__Direction__: Format every line of the records below as a Markdown table with two columns, "No." for the row number and "Line" for the line itself, skipping blank lines.

__Stored data entries__:
★ ★ ★ ★ ★

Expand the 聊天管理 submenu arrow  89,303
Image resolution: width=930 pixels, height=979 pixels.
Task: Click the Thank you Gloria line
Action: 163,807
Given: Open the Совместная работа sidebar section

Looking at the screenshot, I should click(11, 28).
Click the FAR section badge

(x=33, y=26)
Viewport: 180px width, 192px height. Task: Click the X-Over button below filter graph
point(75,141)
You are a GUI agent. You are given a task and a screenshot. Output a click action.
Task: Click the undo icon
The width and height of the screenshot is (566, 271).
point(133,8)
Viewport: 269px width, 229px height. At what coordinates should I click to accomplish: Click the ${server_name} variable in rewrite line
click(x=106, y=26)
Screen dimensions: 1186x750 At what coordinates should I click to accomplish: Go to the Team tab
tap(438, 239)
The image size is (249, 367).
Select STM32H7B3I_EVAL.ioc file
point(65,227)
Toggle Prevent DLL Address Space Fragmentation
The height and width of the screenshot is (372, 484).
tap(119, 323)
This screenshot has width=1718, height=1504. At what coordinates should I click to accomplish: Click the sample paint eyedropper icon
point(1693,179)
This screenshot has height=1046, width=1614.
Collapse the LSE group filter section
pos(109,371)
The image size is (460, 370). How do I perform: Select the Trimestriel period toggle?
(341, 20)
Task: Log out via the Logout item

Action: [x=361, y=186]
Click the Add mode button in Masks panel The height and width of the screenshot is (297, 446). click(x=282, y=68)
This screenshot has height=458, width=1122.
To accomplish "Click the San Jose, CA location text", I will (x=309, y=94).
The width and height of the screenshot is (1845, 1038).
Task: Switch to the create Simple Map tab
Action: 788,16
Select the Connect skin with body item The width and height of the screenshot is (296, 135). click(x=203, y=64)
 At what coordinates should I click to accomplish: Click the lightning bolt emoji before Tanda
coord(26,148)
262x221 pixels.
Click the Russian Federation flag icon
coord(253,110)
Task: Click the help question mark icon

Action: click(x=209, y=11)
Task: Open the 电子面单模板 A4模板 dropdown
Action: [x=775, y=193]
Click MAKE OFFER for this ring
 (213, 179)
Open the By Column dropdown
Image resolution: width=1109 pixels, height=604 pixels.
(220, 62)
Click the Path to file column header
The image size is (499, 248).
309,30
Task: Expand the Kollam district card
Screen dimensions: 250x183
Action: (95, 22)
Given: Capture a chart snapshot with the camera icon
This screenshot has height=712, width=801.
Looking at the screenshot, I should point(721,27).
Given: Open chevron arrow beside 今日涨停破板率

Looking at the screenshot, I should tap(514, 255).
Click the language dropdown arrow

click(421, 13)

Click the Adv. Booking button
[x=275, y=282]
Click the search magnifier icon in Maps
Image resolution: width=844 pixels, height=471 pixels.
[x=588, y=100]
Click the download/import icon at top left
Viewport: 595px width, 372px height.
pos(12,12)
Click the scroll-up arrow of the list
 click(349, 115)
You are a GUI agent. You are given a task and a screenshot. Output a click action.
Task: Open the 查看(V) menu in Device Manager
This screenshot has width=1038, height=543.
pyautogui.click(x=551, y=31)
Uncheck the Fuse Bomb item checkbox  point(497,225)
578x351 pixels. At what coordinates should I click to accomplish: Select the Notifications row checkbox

★ ★ ★ ★ ★

__Reply to the exercise__:
| No. | Line |
|---|---|
| 1 | Expand the 聊天管理 submenu arrow  89,303 |
| 2 | Image resolution: width=930 pixels, height=979 pixels. |
| 3 | Task: Click the Thank you Gloria line |
| 4 | Action: 163,807 |
| 5 | Given: Open the Совместная работа sidebar section |
| 6 | Looking at the screenshot, I should click(11, 28). |
| 7 | Click the FAR section badge |
| 8 | (x=33, y=26) |
| 9 | Viewport: 180px width, 192px height. Task: Click the X-Over button below filter graph |
| 10 | point(75,141) |
| 11 | You are a GUI agent. You are given a task and a screenshot. Output a click action. |
| 12 | Task: Click the undo icon |
| 13 | The width and height of the screenshot is (566, 271). |
| 14 | point(133,8) |
| 15 | Viewport: 269px width, 229px height. At what coordinates should I click to accomplish: Click the ${server_name} variable in rewrite line |
| 16 | click(x=106, y=26) |
| 17 | Screen dimensions: 1186x750 At what coordinates should I click to accomplish: Go to the Team tab |
| 18 | tap(438, 239) |
| 19 | The image size is (249, 367). |
| 20 | Select STM32H7B3I_EVAL.ioc file |
| 21 | point(65,227) |
| 22 | Toggle Prevent DLL Address Space Fragmentation |
| 23 | The height and width of the screenshot is (372, 484). |
| 24 | tap(119, 323) |
| 25 | This screenshot has width=1718, height=1504. At what coordinates should I click to accomplish: Click the sample paint eyedropper icon |
| 26 | point(1693,179) |
| 27 | This screenshot has height=1046, width=1614. |
| 28 | Collapse the LSE group filter section |
| 29 | pos(109,371) |
| 30 | The image size is (460, 370). How do I perform: Select the Trimestriel period toggle? |
| 31 | (341, 20) |
| 32 | Task: Log out via the Logout item |
| 33 | Action: [x=361, y=186] |
| 34 | Click the Add mode button in Masks panel The height and width of the screenshot is (297, 446). click(x=282, y=68) |
| 35 | This screenshot has height=458, width=1122. |
| 36 | To accomplish "Click the San Jose, CA location text", I will (x=309, y=94). |
| 37 | The width and height of the screenshot is (1845, 1038). |
| 38 | Task: Switch to the create Simple Map tab |
| 39 | Action: 788,16 |
| 40 | Select the Connect skin with body item The width and height of the screenshot is (296, 135). click(x=203, y=64) |
| 41 |  At what coordinates should I click to accomplish: Click the lightning bolt emoji before Tanda |
| 42 | coord(26,148) |
| 43 | 262x221 pixels. |
| 44 | Click the Russian Federation flag icon |
| 45 | coord(253,110) |
| 46 | Task: Click the help question mark icon |
| 47 | Action: click(x=209, y=11) |
| 48 | Task: Open the 电子面单模板 A4模板 dropdown |
| 49 | Action: [x=775, y=193] |
| 50 | Click MAKE OFFER for this ring |
| 51 |  (213, 179) |
| 52 | Open the By Column dropdown |
| 53 | Image resolution: width=1109 pixels, height=604 pixels. |
| 54 | (220, 62) |
| 55 | Click the Path to file column header |
| 56 | The image size is (499, 248). |
| 57 | 309,30 |
| 58 | Task: Expand the Kollam district card |
| 59 | Screen dimensions: 250x183 |
| 60 | Action: (95, 22) |
| 61 | Given: Capture a chart snapshot with the camera icon |
| 62 | This screenshot has height=712, width=801. |
| 63 | Looking at the screenshot, I should point(721,27). |
| 64 | Given: Open chevron arrow beside 今日涨停破板率 |
| 65 | Looking at the screenshot, I should tap(514, 255). |
| 66 | Click the language dropdown arrow |
| 67 | click(421, 13) |
| 68 | Click the Adv. Booking button |
| 69 | [x=275, y=282] |
| 70 | Click the search magnifier icon in Maps |
| 71 | Image resolution: width=844 pixels, height=471 pixels. |
| 72 | [x=588, y=100] |
| 73 | Click the download/import icon at top left |
| 74 | Viewport: 595px width, 372px height. |
| 75 | pos(12,12) |
| 76 | Click the scroll-up arrow of the list |
| 77 |  click(349, 115) |
| 78 | You are a GUI agent. You are given a task and a screenshot. Output a click action. |
| 79 | Task: Open the 查看(V) menu in Device Manager |
| 80 | This screenshot has width=1038, height=543. |
| 81 | pyautogui.click(x=551, y=31) |
| 82 | Uncheck the Fuse Bomb item checkbox  point(497,225) |
| 83 | 578x351 pixels. At what coordinates should I click to accomplish: Select the Notifications row checkbox |